Dividend Yield: Each WisdomTree Index saw its dividend yield decrease—not surprising, given the strong performance we saw.
 
Earnings Yield: The WisdomTree Japan Tech, Media and Telecom Index’s earnings yield went from 4.4% to 5.0%—at a time when the Index was up almost 40%. This is a statement of strong earnings growth for the companies in this Index; they actually became less expensive, relative to their earnings, over a period when they were, in aggregate, up almost 40%.
 
Buyback Yield: There were only three Indexes that saw their buyback yields decrease: the WisdomTree Japan Financials, Health Care and Real Estate Indexes. Every other Index saw its buyback yield increase, even in the face of strongly positive performance. This proves that, generally speaking, buybacks were growing the fastest relative prices if compared to either dividends or earnings.
 
Focusing on the WisdomTree Japan Dividend Growth Index

The WisdomTree Japan Dividend Growth Index is designed to focus on companies with high earnings growth potential as well as high quality. We saw that the WisdomTree Japan Hedged Tech, Media and Telecom Index had strong earnings growth and in aggregate increased its trailing 12-month buyback from approximately $1.2 billion to $10 billion. Compared to the MSCI Japan Index benchmark, the Telecommunication Services sector was a greater than 10% over-weight—the largest over-weight of any sector.

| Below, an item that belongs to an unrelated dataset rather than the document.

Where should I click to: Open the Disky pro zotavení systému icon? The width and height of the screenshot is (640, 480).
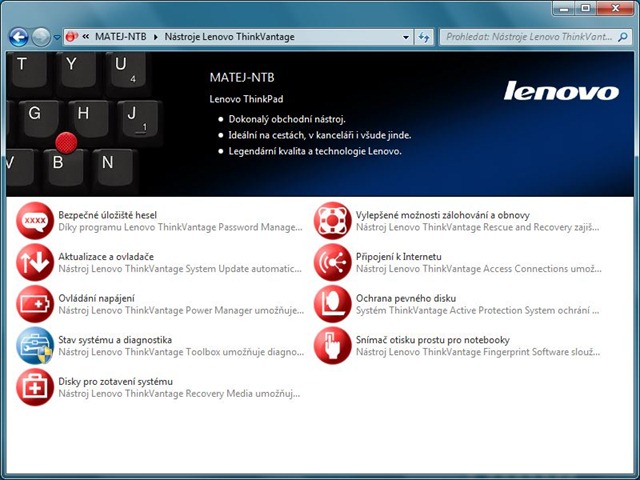tap(35, 388)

It is no accident that the greatest aggregate buybacks—more than $16 billion—were seen for the WisdomTree Japan Dividend Growth Index. The firms in this Index are the embodiment of the Japanese growth and quality theme, and since buying back shares increases return on equity, there is the potential for this Index to tilt toward firms that are buying back shares and thereby focusing on shareholder returns.
 
 
 
Unless otherwise noted, data source is Bloomberg.

Important Risks Related to this Article

Investments focused in Japan increase the impact of events and developments associated with the region, which can adversely affect performance. Dividends are not guaranteed, and a company’s future ability to pay dividends may be limited. A company currently paying dividends may cease paying dividends at any time.